Stored data entries:
# # # #

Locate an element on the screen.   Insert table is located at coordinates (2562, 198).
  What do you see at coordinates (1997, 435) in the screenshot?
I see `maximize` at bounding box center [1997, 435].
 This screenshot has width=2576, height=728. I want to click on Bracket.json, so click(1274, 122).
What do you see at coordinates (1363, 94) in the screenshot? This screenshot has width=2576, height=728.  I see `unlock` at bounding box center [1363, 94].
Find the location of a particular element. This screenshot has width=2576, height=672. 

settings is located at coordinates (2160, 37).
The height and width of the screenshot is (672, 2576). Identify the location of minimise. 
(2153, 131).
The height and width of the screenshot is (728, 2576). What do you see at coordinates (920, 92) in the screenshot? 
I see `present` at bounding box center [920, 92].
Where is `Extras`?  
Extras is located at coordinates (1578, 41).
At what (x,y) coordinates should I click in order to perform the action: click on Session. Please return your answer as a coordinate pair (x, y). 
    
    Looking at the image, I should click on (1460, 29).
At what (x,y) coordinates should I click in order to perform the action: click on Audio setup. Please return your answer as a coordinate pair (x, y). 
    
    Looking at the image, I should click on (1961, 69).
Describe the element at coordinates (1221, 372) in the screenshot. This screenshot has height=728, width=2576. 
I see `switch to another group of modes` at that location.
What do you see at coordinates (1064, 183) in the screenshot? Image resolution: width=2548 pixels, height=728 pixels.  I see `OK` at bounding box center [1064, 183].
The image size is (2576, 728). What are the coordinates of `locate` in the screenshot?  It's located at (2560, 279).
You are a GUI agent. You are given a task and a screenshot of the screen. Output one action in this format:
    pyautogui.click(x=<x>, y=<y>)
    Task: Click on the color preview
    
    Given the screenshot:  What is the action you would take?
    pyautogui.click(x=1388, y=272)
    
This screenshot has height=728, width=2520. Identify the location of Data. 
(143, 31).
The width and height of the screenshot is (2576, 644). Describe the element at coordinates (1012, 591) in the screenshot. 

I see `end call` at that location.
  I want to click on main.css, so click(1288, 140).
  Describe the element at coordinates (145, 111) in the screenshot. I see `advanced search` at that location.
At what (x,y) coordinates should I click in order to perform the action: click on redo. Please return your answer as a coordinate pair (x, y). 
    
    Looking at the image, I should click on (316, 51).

# # # #

**INSTRUCTIONS TO FOLLOW:**
Which lines in the entries above contain the string "center"? Return each such line in full, treating uppercase and lowercase letters as different.

**FULL ANSWER:**
I see `maximize` at bounding box center [1997, 435].
What do you see at coordinates (1363, 94) in the screenshot? This screenshot has width=2576, height=728.  I see `unlock` at bounding box center [1363, 94].
I see `present` at bounding box center [920, 92].
What do you see at coordinates (1064, 183) in the screenshot? Image resolution: width=2548 pixels, height=728 pixels.  I see `OK` at bounding box center [1064, 183].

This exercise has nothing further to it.